For the entries below, repeat exactly each line starting with the one that contains "practise (58, 1745)" and going on through the one that contains "[Follow on Patreon] (196, 2209)", and no others.

### DATA FOR THIS EXERCISE

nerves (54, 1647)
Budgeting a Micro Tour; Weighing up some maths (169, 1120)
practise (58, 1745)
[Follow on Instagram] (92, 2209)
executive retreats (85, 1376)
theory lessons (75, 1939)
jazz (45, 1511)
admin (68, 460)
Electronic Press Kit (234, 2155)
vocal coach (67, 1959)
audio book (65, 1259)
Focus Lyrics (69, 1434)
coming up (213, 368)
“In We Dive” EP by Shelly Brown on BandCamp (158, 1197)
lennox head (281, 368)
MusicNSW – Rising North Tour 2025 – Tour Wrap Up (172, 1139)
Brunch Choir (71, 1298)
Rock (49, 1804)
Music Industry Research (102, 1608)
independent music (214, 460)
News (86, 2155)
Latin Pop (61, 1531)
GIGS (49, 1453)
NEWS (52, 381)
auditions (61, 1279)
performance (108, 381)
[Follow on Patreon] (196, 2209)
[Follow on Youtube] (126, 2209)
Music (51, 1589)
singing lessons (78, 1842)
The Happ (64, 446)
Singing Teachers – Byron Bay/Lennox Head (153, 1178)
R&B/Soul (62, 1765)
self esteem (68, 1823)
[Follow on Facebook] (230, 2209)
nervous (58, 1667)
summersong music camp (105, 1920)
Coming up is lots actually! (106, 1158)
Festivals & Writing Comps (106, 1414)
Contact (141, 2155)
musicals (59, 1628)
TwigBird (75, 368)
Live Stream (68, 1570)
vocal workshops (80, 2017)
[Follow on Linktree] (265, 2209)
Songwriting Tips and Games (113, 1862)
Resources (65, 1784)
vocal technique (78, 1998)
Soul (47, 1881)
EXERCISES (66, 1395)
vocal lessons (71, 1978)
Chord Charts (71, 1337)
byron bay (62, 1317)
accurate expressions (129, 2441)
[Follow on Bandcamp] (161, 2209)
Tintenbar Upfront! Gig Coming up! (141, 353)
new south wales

######

§ COMPLETED TASK
practise (58, 1745)
[Follow on Instagram] (92, 2209)
executive retreats (85, 1376)
theory lessons (75, 1939)
jazz (45, 1511)
admin (68, 460)
Electronic Press Kit (234, 2155)
vocal coach (67, 1959)
audio book (65, 1259)
Focus Lyrics (69, 1434)
coming up (213, 368)
“In We Dive” EP by Shelly Brown on BandCamp (158, 1197)
lennox head (281, 368)
MusicNSW – Rising North Tour 2025 – Tour Wrap Up (172, 1139)
Brunch Choir (71, 1298)
Rock (49, 1804)
Music Industry Research (102, 1608)
independent music (214, 460)
News (86, 2155)
Latin Pop (61, 1531)
GIGS (49, 1453)
NEWS (52, 381)
auditions (61, 1279)
performance (108, 381)
[Follow on Patreon] (196, 2209)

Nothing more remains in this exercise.